Вот такой отравленной духовной пищей стала питаться чистая душа Раскольникова по приезде его в Петербург после поступления в университет. Не Раскольникова обвиняет Достоевский в убийстве «старушонки», а эту развратную интеллектуальную среду, посеявшую в целомудренной душе плевелы Западного мировоззрения – нигилизм. Раскольникова он жалеет. В его представлении Раскольников олицетворяет русский народ, стремящийся к справедливости, но наивный и доверчивый, который в этом своём высоком стремлении поверил ложным учителям и в результате так жестоко расплатился за свою доверчивость. Но эта расплата и приведёт его в конце концов к величайшему духовному акту вселенского значения – ко всенародному покаянию и изменению всего своего исторического естества.

Мы знаем, как Достоевский любил свой народ, как верил в его предназначение, и как болел за него душой, провидчески прозревая те испытания и страдания, что выпадут ему в будущем за отступление о Православной веры и принятия нигилистического духа загнивающей Европы. Теперь, по прошествии полутора века, мы видим, что так и произошло. Россия повторила судьбу Раскольникова, пройдя тот же самый крестный путь. И дай Бог, чтобы этот путь она завершила так же, как и Раскольников, т. е. покаянием и вторичным обретением Бога, но уже на более высоком, осознанном, уровне.

Благоразумный разбойник во младенчестве соприкоснулся со Христом, был напитан молоком Пречистой Его Матери, но потом надолго забыл об этом. И всё-таки, в последствии, проходя через преступления, он сохранил в себе живую душу, которая в момент наказания окончательно проснулась в нём и мощно потянулась к Богу. Детское, неосознанное предощущение присутствия Богочеловека завершилось осмысленным Богопознанием, т. е. пониманием, что Бог реально находится рядом, и пристально смотрит в твоё сердце. Это понимание в очах Божиих есть единственная истинная ценность.

Достоевский оправдывает своего героя тем, что и до-, и после убийства оставляет в нём совесть – этот главный признак и критерий безсмертного духа. Ведь совесть, по учению Отцов Церкви, есть голос Бога в человеке, природное Евангелие, изначально от рождения записанное на скрижалях человеческой души. Но не каждый способен услышать этот Голос, и прочесть эти Строки. И только тот, кому удаётся сохранить такую способность, имеет шанс на возрождение даже при падении на самое греховное дно.

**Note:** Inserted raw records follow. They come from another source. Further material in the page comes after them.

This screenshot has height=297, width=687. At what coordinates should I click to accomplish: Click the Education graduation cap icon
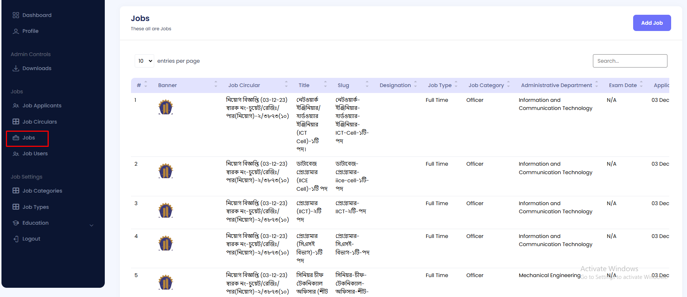pos(16,223)
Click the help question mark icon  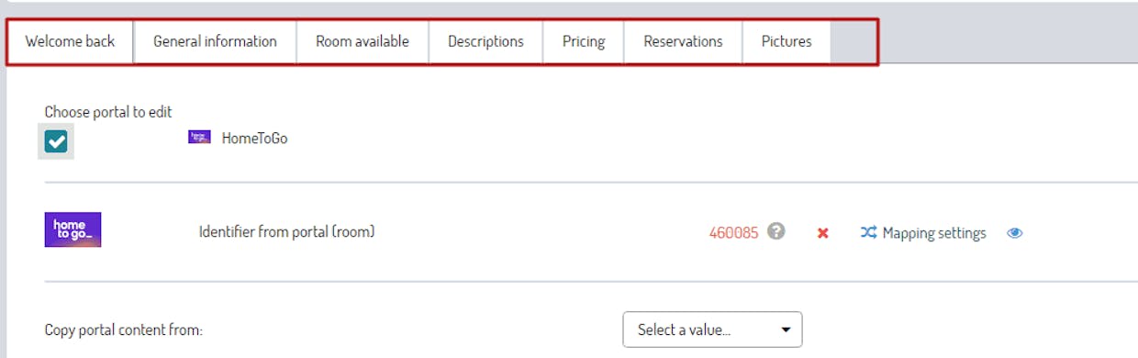click(x=776, y=231)
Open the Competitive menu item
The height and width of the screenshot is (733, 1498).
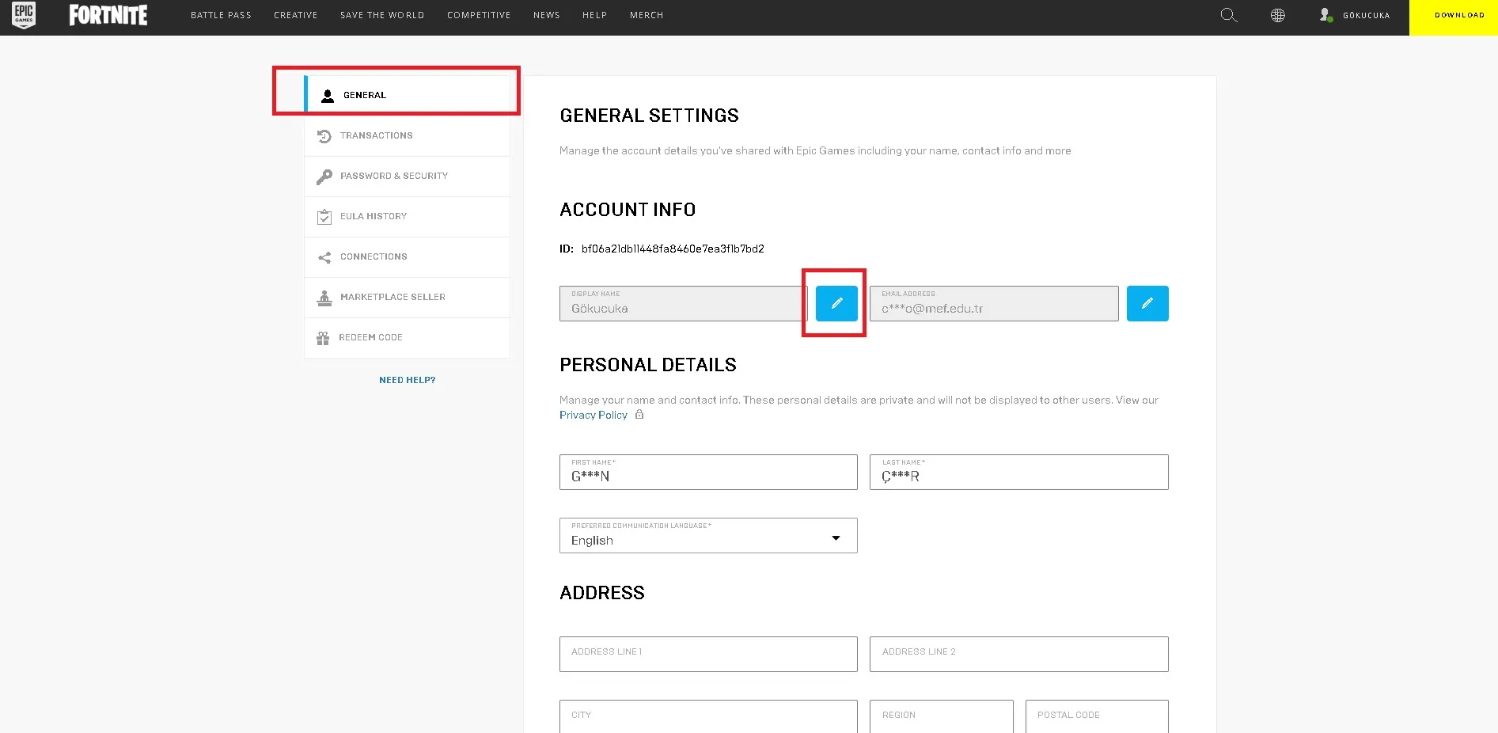pos(479,15)
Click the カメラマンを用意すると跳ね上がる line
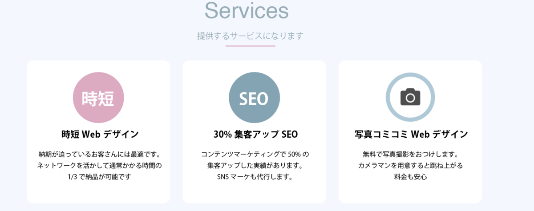534x211 pixels. coord(411,166)
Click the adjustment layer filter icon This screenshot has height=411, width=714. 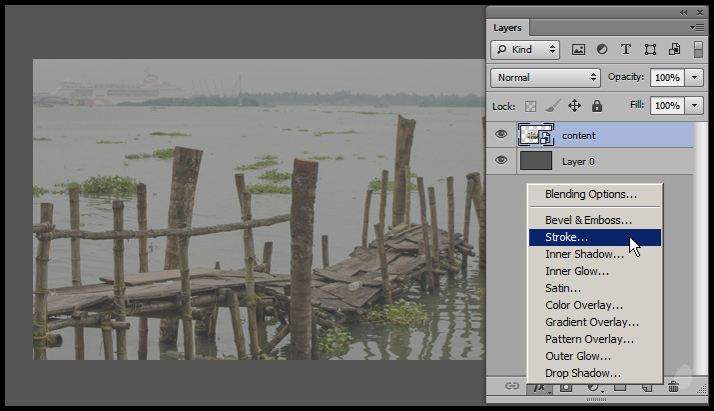click(x=602, y=49)
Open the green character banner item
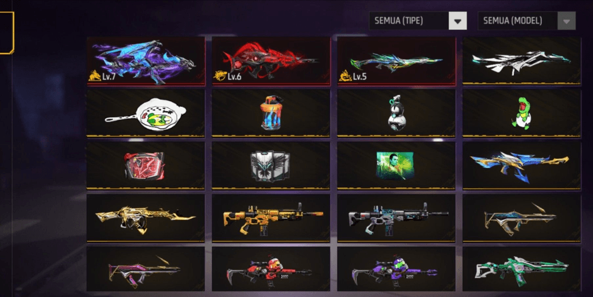Screen dimensions: 593x297 [396, 165]
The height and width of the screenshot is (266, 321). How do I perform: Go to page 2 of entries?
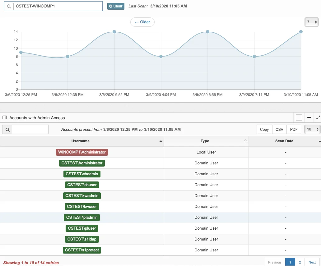[300, 262]
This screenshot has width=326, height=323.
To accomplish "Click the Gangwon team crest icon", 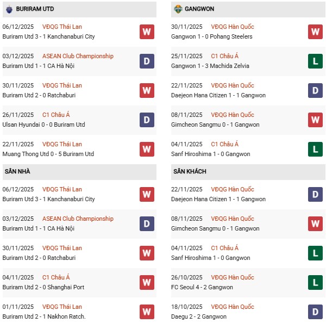I will [178, 9].
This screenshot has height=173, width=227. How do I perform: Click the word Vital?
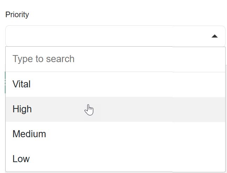coord(21,84)
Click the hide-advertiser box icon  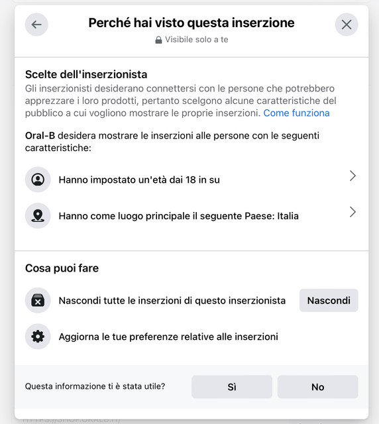38,300
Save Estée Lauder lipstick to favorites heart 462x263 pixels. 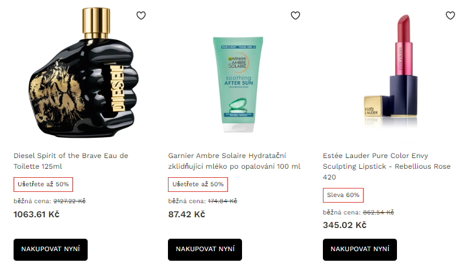pos(450,15)
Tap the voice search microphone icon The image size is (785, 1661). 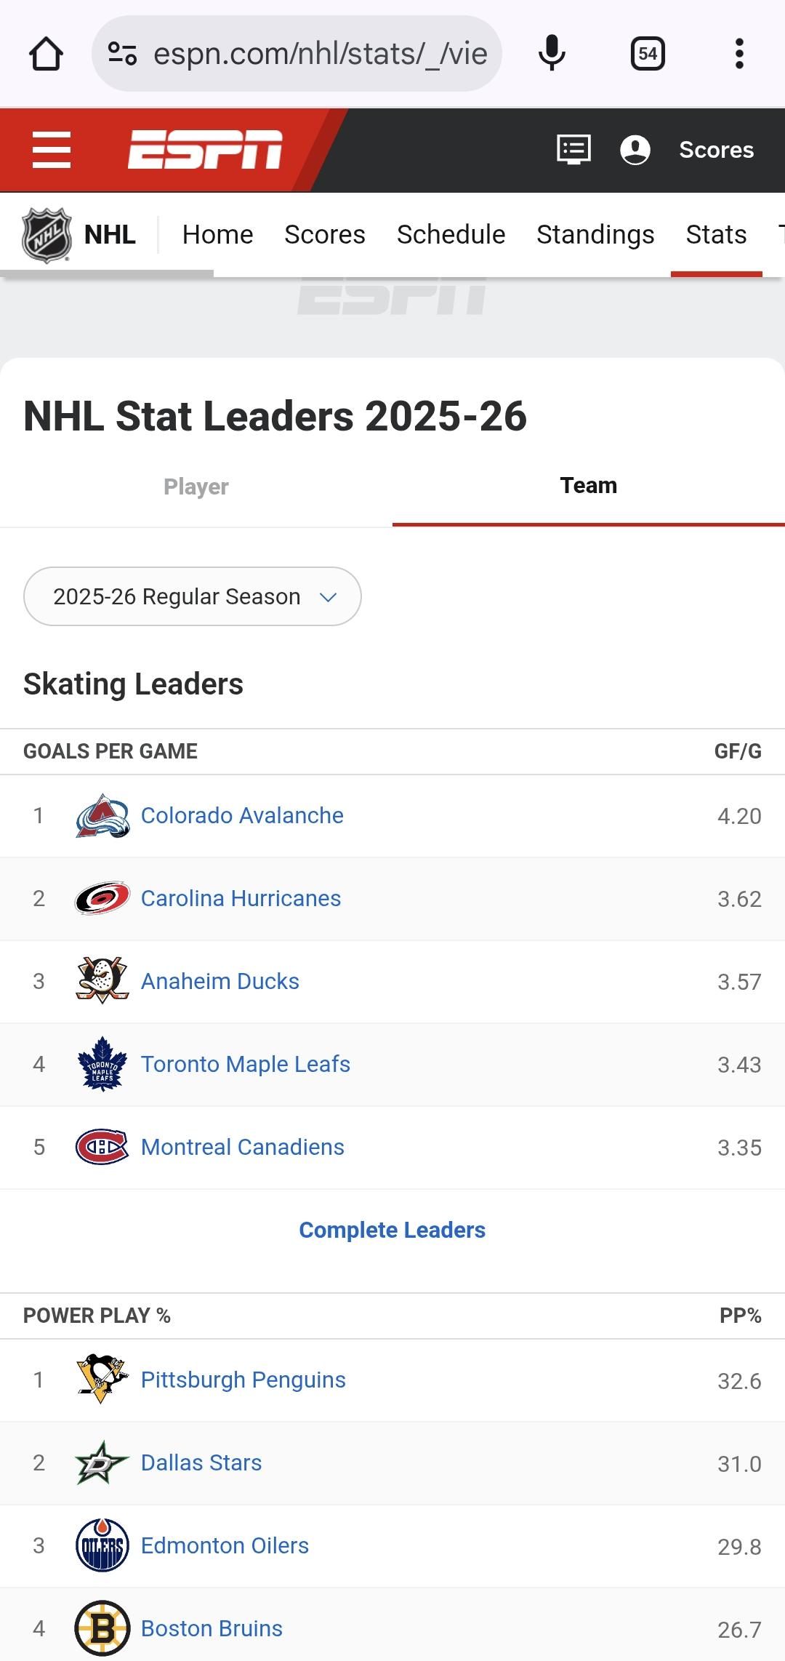552,54
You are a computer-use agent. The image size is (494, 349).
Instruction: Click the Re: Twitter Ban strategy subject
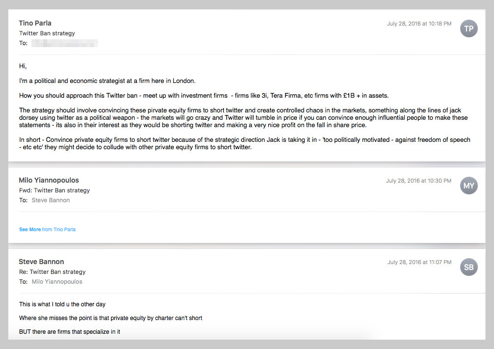pos(52,272)
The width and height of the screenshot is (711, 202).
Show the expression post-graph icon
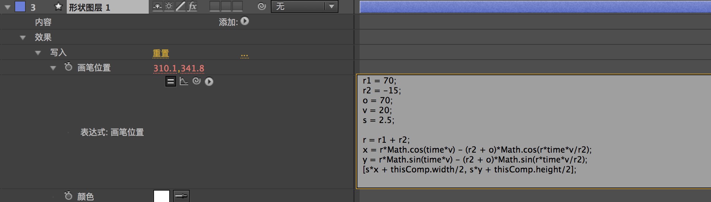click(x=184, y=81)
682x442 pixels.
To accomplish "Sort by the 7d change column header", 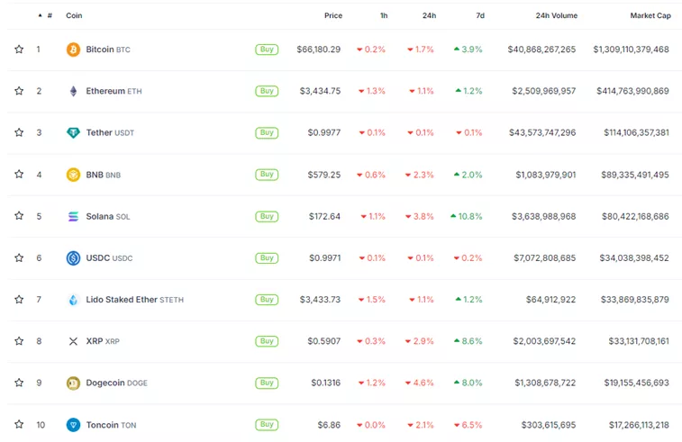I will tap(479, 15).
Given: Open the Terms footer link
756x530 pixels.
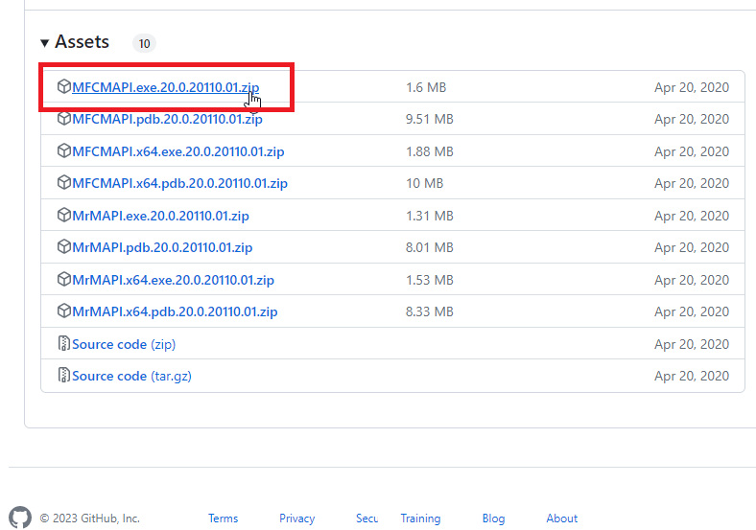Looking at the screenshot, I should (x=223, y=518).
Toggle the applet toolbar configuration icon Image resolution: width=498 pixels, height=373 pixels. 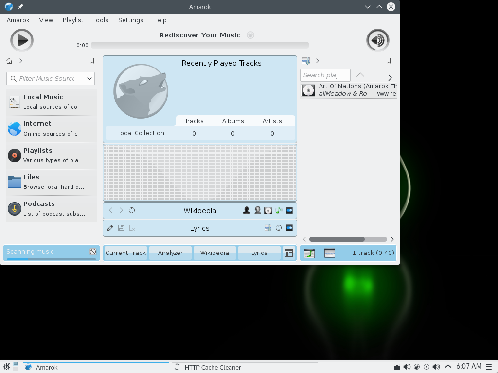coord(289,253)
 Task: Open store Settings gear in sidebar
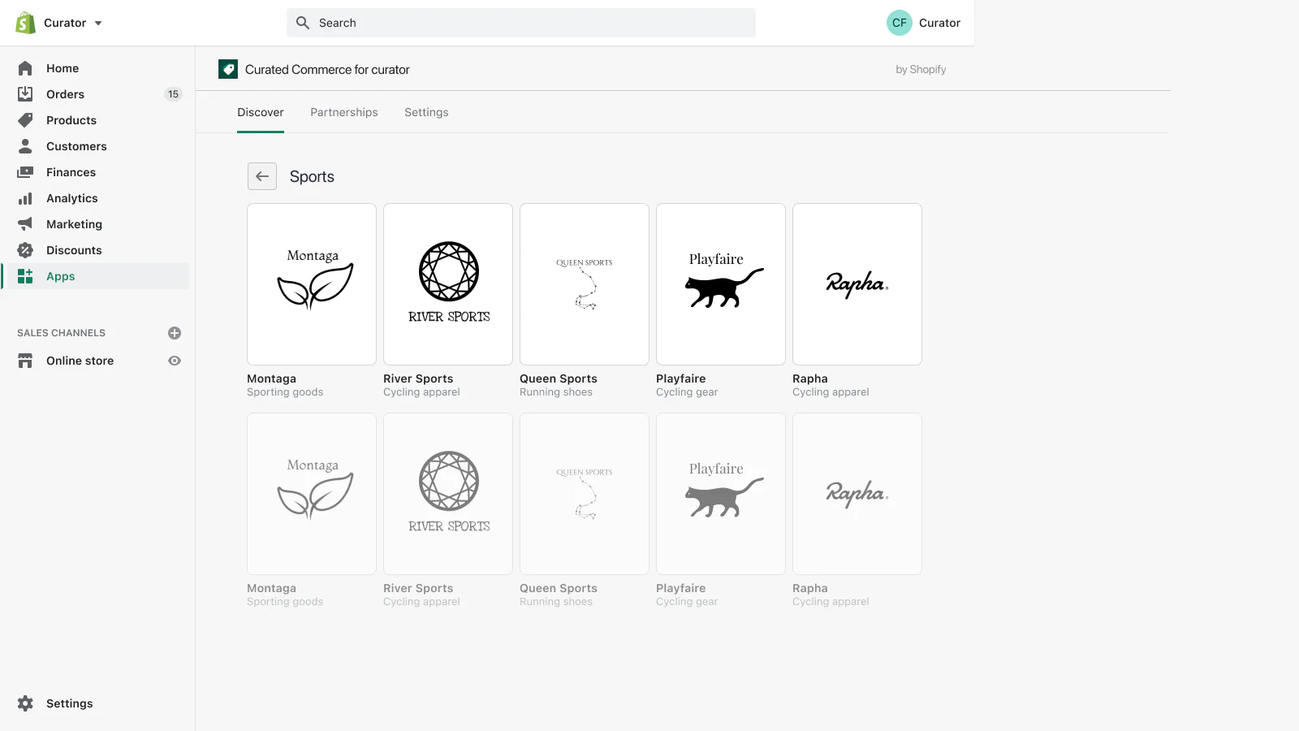click(x=26, y=703)
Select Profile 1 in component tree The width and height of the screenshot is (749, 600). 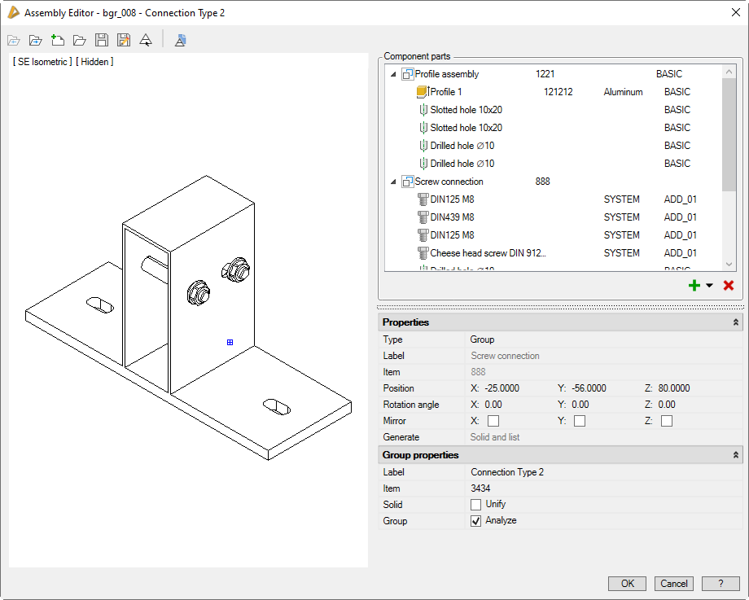[x=445, y=92]
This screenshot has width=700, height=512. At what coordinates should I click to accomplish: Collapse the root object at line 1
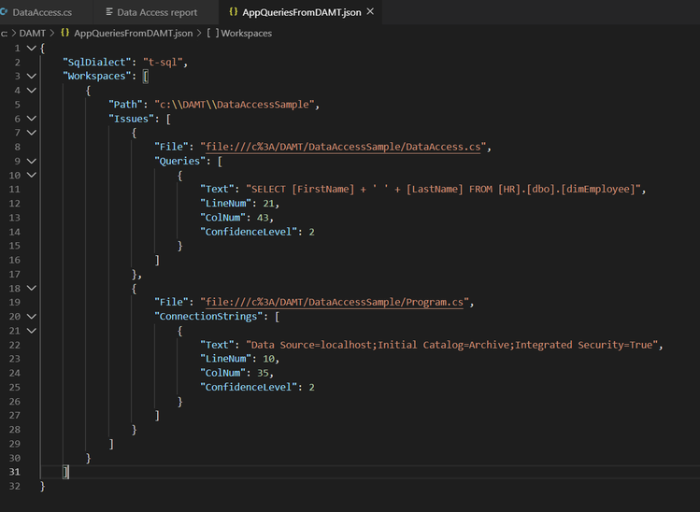pos(32,48)
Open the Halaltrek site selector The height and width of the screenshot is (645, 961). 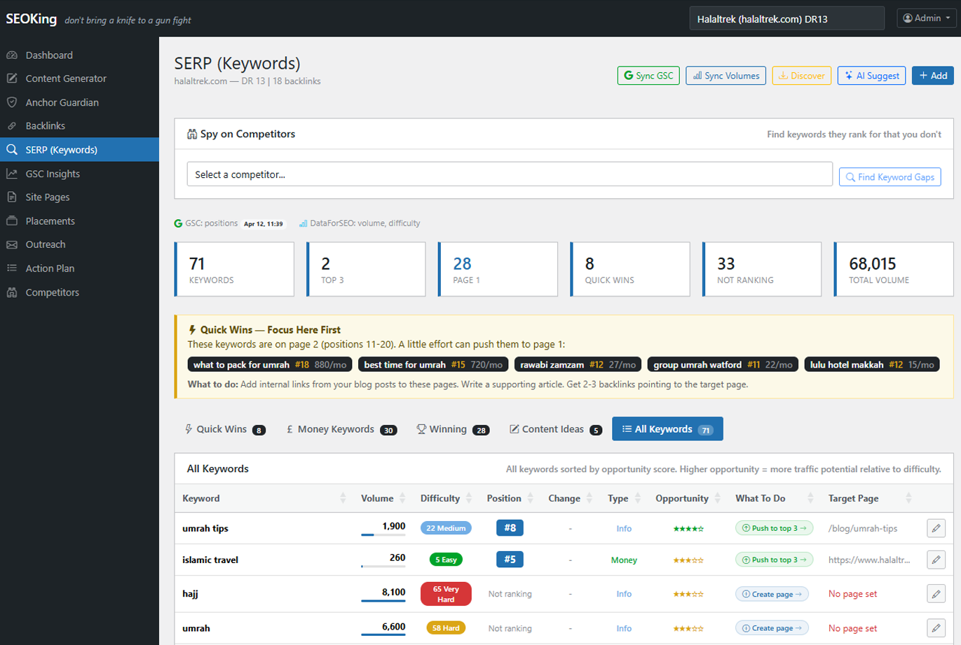786,18
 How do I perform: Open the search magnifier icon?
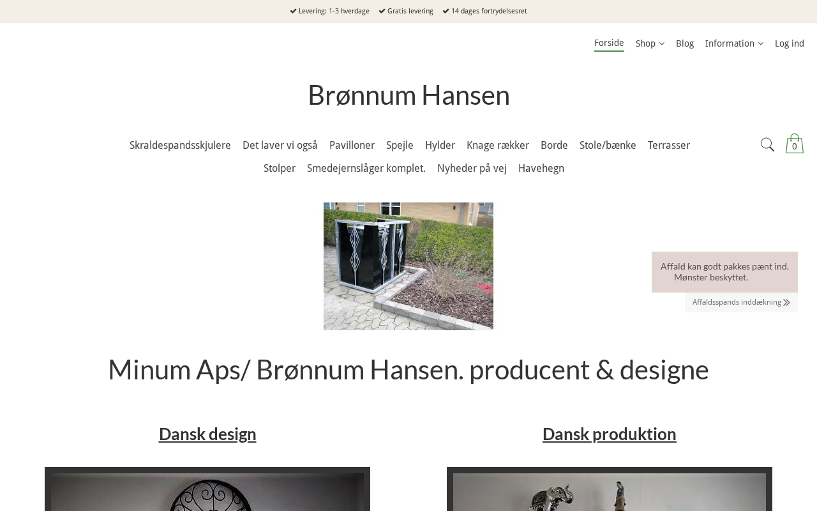tap(767, 145)
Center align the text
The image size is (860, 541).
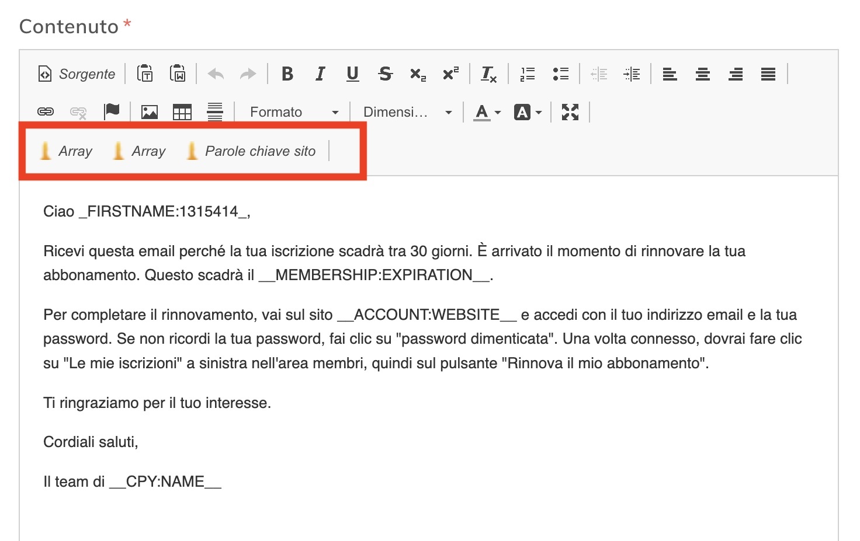[702, 74]
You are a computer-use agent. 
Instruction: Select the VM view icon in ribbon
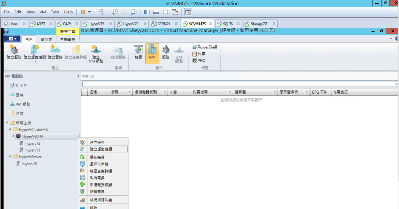[152, 53]
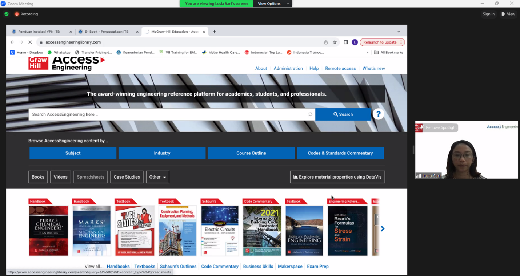Open Perry's Chemical Engineers' Handbook cover
The height and width of the screenshot is (276, 520).
(x=48, y=231)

Трагедия Раскольникова в том, что он, увлёкшись нигилистическими идеями Запада, забыл о Боге. Но Бог не забыл про него. Он видел его чистую душу и, несмотря на то, что она вся извалялась в грязи гордыни, остался в ней голосом совести. Собственно совесть и понудила Раскольникова пойти на убийство, как это ни парадоксально. Дьявольская мысль, проникшая в его сознание и ставшая часть его естества, истерзала его душу, сердце и разум. Он не мог уже избавиться от этой мысли, но жить с ней не мог. Она заслонила от него всё на свете, и, прежде всего, Бога, от Которого она уводила его всё дальше и дальше. И тогда Господь попускает Раскольникову совершить страшный поступок, чтобы в злом деянии ему открылась вся пагубность бесовской мысли. И именно совесть становится катализатором этого поступка.